Flashback to January one year ago:
I started experiencing difficulty holding a pen and writing. It was as though I couldn't get the right grip on the pen, it was constantly slipping out and I would have to readjust. After writing a dozen or so words, I noticed my handwriting was starting to look like a scribbled mess. I would take a little break from writing and then would resume. My best description to people is to think about being outside in the cold for a long time and then coming inside and trying to write something. That feeling that your hands are clumsy and thick. That is how my right had felt. Clumsy and thick.
Mid-February:
I went to see my family physician. After examining my had she was unable to pinpoint anything specific. I questioned if it might be a pinched nerve. Dino gets that sometimes and has similar symptoms, though his is accompanied by tingling and numbness, where mine wasn't. I was referred to a Neurologist and directed to have my eyes tested.
Feb 20:
I had an eye exam that included a 3D test and the results showed that my eyes were healthy. I was relieved.
March 10:
First appointment with a Neurologist. A nerve conduction study and electromyography tests were performed on my arms and hands. The results were inconclusive and I was advised to return in 6 months or sooner if symptoms persisted. I was referred for an MRI.
March 15:
I have an MRI of my spine from my shoulders up.
May 12:
I have my first ever acupuncture treatment and am advised to return the following week for a second treatment.
May 19:
After my second treatment my practitioner suggests I go back to my G.P. and ask to have a referral for an MRI of my brain and to see a specialist about being tested for ALS. I question why she is making this suggestion and am told that my right hand had less muscle than my left. Later that day Dino and I discussed what had happened, were scared of the possibilities, and started to research my symptoms on the Internet. BAD idea. I started to wonder if I had MS.
May 20:
I return to see my G.P. Although she didn't hesitate to refer me back to the Neurologist she explained that in med school she was taught that ALS typically starts from the feet up. She also shared that my MRI results came back normal.
June 17:
I'm back at the Neurologists, sharing the information from my acupuncture sessions. He repeated the nerve conduction study and electromyography tests as well as some reflex tests. Again, he felt the results were inconclusive. I was referred to a colleague of his in Vancouver for a second opinion.
June 22:
Back in my G.P.'s office explaining that my left elbow and forearm have been quite sore for about a month. I was told it was tennis elbow. I stopped using weights when I did my Jazzercise classes and it started to feel a lot better. She read me the consultation letter from the Neurologist. There was no mention of him suspecting ALS. He did note the slight reduction in muscle response in my left arm though. (It was my right hand that I was noticing symptoms in.) She put a referral in for an MRI of my brain.

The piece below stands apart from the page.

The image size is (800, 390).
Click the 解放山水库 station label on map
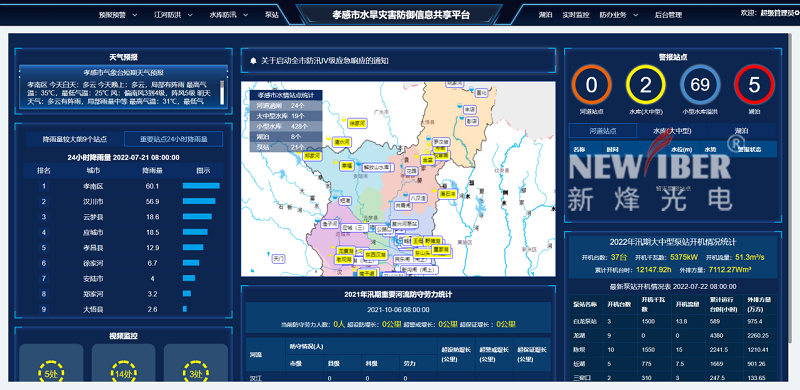pos(376,167)
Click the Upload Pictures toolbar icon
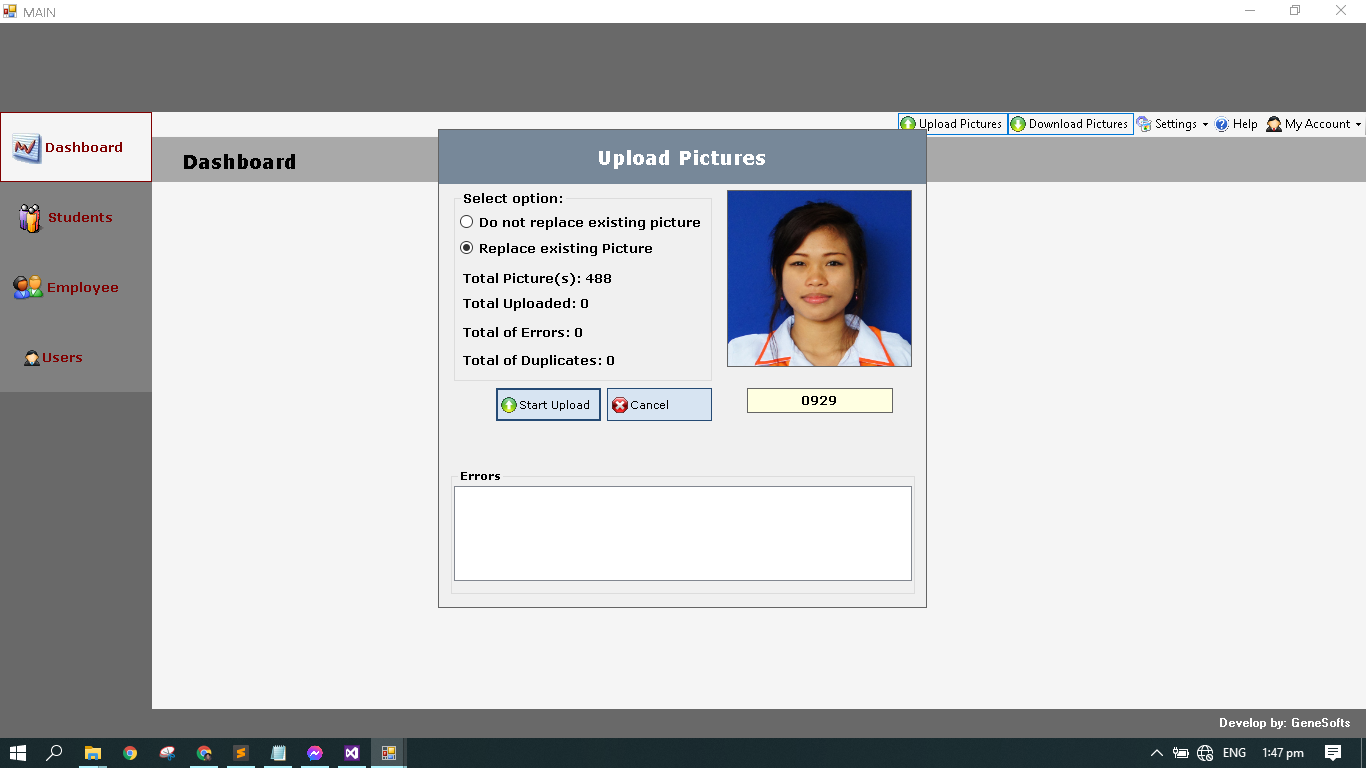This screenshot has width=1366, height=768. [952, 124]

July 15: (Matteo's 13th Birthday)
We head to Vancouver for the day as a family. I am seeing another Neurologist for a second opinion. She too goes through reflex tests, nerve conduction studies and electromyography tests on both arms. She is suspicious of ALS and would like me to come back to see a colleague of hers. We do not share her suspicion with the kids. In Italy, 13 is considered a lucky number; although I am not superstitious, I admit that I was holding out that the superstition was true.
July 23:
We are camping with friends outside of Vancouver. Dino and I drive in to see the other Neurologist (essentially a third opinion). I go through all the same tests but she also tests my face and tongue for strength. We are asked to speak with her in her office. She informs us that all the test results point to ALS. We ask what the prognosis is and are told 3-5 years. We ask what we can do and are told there is no treatment for ALS.
I remember sobbing, and repeatedly saying, "But I'm healthy! I hardly ever drink, I've never done drugs (not that I'm proud of this, I've just never tried drugs), I go to Jazzercise 4-5 times a week, and I'm in the best shape of my life, and I know I could eat better as I love chocolate and sweets. This doesn't seem right. I've tried to be a good person, be a good mom, I just don't understand how this could be happening?" The doctor told us that ALS strikes like lightening, there are no known causes.
My mind was a dust devil. My thoughts were a mess. I couldn't catch my breath.
We were left with a phone number to get support. She informed me that there was a support group in Victoria and that I would need to come back in October. Before leaving I hugged her and thanked her. What the hell. I'm a good Canadian and it wasn't her fault I'd been struck by lightening.
We walked out of the office into a gorgeous hot and sunny summer day. I wondered how any of this could be true. They must have made a mistake. I instantly felt as though time was ticking away. I looked at Dino and said I wanted a dog. He said okay.